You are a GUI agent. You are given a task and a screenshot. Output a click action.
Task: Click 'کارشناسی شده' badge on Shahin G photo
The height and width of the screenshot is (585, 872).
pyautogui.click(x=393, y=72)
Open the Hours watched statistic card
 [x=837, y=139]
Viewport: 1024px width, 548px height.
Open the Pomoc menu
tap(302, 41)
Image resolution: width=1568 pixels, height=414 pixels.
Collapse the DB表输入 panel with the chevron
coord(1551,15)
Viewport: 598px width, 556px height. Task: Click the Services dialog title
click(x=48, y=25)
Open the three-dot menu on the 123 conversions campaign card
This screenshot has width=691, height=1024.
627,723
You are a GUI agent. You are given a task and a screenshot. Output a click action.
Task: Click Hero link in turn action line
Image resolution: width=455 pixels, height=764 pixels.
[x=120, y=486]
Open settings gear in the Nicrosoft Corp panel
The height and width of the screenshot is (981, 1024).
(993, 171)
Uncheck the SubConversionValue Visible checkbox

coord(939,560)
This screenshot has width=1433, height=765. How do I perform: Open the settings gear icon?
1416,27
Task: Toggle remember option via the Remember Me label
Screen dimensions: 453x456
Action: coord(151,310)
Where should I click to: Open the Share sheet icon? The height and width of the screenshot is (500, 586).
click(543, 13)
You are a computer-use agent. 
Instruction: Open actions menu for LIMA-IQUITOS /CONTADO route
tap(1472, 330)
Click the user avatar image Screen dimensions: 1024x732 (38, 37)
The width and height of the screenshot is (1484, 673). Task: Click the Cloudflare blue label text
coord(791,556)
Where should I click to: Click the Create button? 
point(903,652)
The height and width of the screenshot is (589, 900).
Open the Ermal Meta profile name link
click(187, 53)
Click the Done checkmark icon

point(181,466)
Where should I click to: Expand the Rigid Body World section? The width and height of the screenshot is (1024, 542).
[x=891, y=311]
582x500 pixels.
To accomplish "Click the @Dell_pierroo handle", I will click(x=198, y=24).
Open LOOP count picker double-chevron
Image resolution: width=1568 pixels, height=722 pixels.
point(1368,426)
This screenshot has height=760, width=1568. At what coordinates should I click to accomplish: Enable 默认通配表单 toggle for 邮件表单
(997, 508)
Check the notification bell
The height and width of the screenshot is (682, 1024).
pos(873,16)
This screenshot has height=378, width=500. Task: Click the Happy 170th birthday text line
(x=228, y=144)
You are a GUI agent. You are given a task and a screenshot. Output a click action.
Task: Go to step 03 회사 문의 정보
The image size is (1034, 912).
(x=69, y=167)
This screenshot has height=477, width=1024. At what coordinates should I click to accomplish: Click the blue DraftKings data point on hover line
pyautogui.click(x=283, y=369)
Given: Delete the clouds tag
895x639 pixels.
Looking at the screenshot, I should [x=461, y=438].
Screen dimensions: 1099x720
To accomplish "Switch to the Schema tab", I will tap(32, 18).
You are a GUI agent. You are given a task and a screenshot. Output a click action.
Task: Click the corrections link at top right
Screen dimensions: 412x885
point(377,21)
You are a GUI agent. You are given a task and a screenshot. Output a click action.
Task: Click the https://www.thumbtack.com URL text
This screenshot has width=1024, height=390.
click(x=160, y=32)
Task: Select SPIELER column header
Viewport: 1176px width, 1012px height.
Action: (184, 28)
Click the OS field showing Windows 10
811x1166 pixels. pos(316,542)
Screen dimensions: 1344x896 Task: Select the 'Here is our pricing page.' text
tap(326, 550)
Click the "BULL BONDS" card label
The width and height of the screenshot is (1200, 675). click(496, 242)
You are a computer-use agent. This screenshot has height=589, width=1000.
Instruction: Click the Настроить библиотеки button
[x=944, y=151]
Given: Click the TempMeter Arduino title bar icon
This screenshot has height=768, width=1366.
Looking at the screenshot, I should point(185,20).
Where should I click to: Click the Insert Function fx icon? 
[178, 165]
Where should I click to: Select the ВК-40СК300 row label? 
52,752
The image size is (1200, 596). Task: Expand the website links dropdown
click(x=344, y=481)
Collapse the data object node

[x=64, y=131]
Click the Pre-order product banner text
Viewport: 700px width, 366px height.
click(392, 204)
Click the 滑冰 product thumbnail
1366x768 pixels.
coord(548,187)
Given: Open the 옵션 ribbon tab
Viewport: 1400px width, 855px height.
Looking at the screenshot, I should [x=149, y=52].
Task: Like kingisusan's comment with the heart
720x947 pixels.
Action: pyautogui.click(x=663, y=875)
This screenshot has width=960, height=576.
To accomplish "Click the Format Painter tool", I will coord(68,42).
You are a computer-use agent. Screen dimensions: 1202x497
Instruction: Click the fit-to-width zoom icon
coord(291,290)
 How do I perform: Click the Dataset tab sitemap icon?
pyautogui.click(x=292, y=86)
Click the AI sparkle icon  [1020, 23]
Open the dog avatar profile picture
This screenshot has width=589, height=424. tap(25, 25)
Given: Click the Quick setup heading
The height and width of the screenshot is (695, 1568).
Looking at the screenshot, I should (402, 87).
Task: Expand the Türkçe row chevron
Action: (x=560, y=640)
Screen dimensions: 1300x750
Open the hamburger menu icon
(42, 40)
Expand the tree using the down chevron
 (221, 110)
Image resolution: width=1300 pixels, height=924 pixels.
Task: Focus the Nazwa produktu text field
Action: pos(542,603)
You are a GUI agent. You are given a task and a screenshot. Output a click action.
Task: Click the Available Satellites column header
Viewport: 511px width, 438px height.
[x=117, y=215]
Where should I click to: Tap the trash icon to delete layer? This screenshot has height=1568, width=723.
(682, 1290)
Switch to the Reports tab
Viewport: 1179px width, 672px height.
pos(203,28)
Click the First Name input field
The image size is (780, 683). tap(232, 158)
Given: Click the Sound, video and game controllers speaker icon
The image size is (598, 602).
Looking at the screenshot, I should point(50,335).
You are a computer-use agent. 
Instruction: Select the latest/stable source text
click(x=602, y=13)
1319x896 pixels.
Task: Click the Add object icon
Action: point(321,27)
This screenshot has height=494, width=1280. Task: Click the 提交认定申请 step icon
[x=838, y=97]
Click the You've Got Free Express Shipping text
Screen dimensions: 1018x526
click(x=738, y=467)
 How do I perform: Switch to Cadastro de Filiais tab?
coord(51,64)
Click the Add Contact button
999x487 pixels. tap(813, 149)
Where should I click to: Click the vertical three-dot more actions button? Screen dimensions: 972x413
::::
Required action | With the records above in view, retype each one exactly.

Answer space |
You are a GUI agent. You are given a task and a screenshot. Output a click action.
Task: Click 'کارشناسی شده' badge on Shahin G photo
The height and width of the screenshot is (585, 872).
pyautogui.click(x=393, y=72)
Open the Hours watched statistic card
 [x=837, y=139]
Viewport: 1024px width, 548px height.
Open the Pomoc menu
tap(302, 41)
Image resolution: width=1568 pixels, height=414 pixels.
Collapse the DB表输入 panel with the chevron
coord(1551,15)
Viewport: 598px width, 556px height. Task: Click the Services dialog title
click(x=48, y=25)
Open the three-dot menu on the 123 conversions campaign card
This screenshot has width=691, height=1024.
627,723
You are a GUI agent. You are given a task and a screenshot. Output a click action.
Task: Click Hero link in turn action line
Image resolution: width=455 pixels, height=764 pixels.
[x=120, y=486]
Open settings gear in the Nicrosoft Corp panel
The height and width of the screenshot is (981, 1024).
(993, 171)
Uncheck the SubConversionValue Visible checkbox

coord(939,560)
This screenshot has width=1433, height=765. How do I perform: Open the settings gear icon?
1416,27
Task: Toggle remember option via the Remember Me label
Screen dimensions: 453x456
Action: coord(151,310)
Where should I click to: Open the Share sheet icon? The height and width of the screenshot is (500, 586).
click(543, 13)
You are a computer-use agent. 
Instruction: Open actions menu for LIMA-IQUITOS /CONTADO route
tap(1472, 330)
Click the user avatar image Screen dimensions: 1024x732 (38, 37)
The width and height of the screenshot is (1484, 673). Task: Click the Cloudflare blue label text
coord(791,556)
Where should I click to: Click the Create button? 
point(903,652)
The height and width of the screenshot is (589, 900).
Open the Ermal Meta profile name link
click(187, 53)
Click the Done checkmark icon

point(181,466)
Where should I click to: Expand the Rigid Body World section? The width and height of the screenshot is (1024, 542).
[x=891, y=311]
582x500 pixels.
To accomplish "Click the @Dell_pierroo handle", I will click(x=198, y=24).
Open LOOP count picker double-chevron
Image resolution: width=1568 pixels, height=722 pixels.
point(1368,426)
This screenshot has height=760, width=1568. At what coordinates should I click to accomplish: Enable 默认通配表单 toggle for 邮件表单
(997, 508)
Check the notification bell
The height and width of the screenshot is (682, 1024).
pos(873,16)
This screenshot has height=378, width=500. Task: Click the Happy 170th birthday text line
(x=228, y=144)
You are a GUI agent. You are given a task and a screenshot. Output a click action.
Task: Go to step 03 회사 문의 정보
The image size is (1034, 912).
(x=69, y=167)
This screenshot has height=477, width=1024. At what coordinates should I click to accomplish: Click the blue DraftKings data point on hover line
pyautogui.click(x=283, y=369)
Given: Delete the clouds tag
895x639 pixels.
Looking at the screenshot, I should [x=461, y=438].
Screen dimensions: 1099x720
To accomplish "Switch to the Schema tab", I will tap(32, 18).
You are a GUI agent. You are given a task and a screenshot. Output a click action.
Task: Click the corrections link at top right
Screen dimensions: 412x885
point(377,21)
You are a GUI agent. You are given a task and a screenshot. Output a click action.
Task: Click the https://www.thumbtack.com URL text
This screenshot has width=1024, height=390.
click(x=160, y=32)
Task: Select SPIELER column header
Viewport: 1176px width, 1012px height.
Action: (184, 28)
Click the OS field showing Windows 10
811x1166 pixels. pos(316,542)
Screen dimensions: 1344x896 Task: Select the 'Here is our pricing page.' text
tap(326, 550)
Click the "BULL BONDS" card label
The width and height of the screenshot is (1200, 675). click(496, 242)
You are a computer-use agent. This screenshot has height=589, width=1000.
Instruction: Click the Настроить библиотеки button
[x=944, y=151]
Given: Click the TempMeter Arduino title bar icon
This screenshot has height=768, width=1366.
Looking at the screenshot, I should point(185,20).
Where should I click to: Click the Insert Function fx icon? 
[178, 165]
Where should I click to: Select the ВК-40СК300 row label? 
52,752
The image size is (1200, 596). Task: Expand the website links dropdown
click(x=344, y=481)
Collapse the data object node

[x=64, y=131]
Click the Pre-order product banner text
Viewport: 700px width, 366px height.
click(392, 204)
Click the 滑冰 product thumbnail
1366x768 pixels.
coord(548,187)
Given: Open the 옵션 ribbon tab
Viewport: 1400px width, 855px height.
Looking at the screenshot, I should [x=149, y=52].
Task: Like kingisusan's comment with the heart
720x947 pixels.
Action: pyautogui.click(x=663, y=875)
This screenshot has width=960, height=576.
To accomplish "Click the Format Painter tool", I will coord(68,42).
You are a computer-use agent. Screen dimensions: 1202x497
Instruction: Click the fit-to-width zoom icon
coord(291,290)
 How do I perform: Click the Dataset tab sitemap icon?
pyautogui.click(x=292, y=86)
Click the AI sparkle icon  [1020, 23]
Open the dog avatar profile picture
This screenshot has width=589, height=424. tap(25, 25)
Given: Click the Quick setup heading
The height and width of the screenshot is (695, 1568).
Looking at the screenshot, I should (402, 87).
Task: Expand the Türkçe row chevron
Action: (x=560, y=640)
Screen dimensions: 1300x750
Open the hamburger menu icon
(42, 40)
Expand the tree using the down chevron
 (221, 110)
Image resolution: width=1300 pixels, height=924 pixels.
Task: Focus the Nazwa produktu text field
Action: pos(542,603)
You are a GUI agent. You are given a task and a screenshot. Output a click action.
Task: Click the Available Satellites column header
Viewport: 511px width, 438px height.
[x=117, y=215]
Where should I click to: Tap the trash icon to delete layer? This screenshot has height=1568, width=723.
(682, 1290)
Switch to the Reports tab
Viewport: 1179px width, 672px height.
pos(203,28)
Click the First Name input field
The image size is (780, 683). tap(232, 158)
Given: Click the Sound, video and game controllers speaker icon
The image size is (598, 602).
Looking at the screenshot, I should point(50,335).
You are a computer-use agent. 
Instruction: Select the latest/stable source text
click(x=602, y=13)
1319x896 pixels.
Task: Click the Add object icon
Action: point(321,27)
This screenshot has height=494, width=1280. Task: Click the 提交认定申请 step icon
[x=838, y=97]
Click the You've Got Free Express Shipping text
Screen dimensions: 1018x526
click(x=738, y=467)
 How do I perform: Switch to Cadastro de Filiais tab?
coord(51,64)
Click the Add Contact button
999x487 pixels. tap(813, 149)
Where should I click to: Click the vertical three-dot more actions button? Screen dimensions: 972x413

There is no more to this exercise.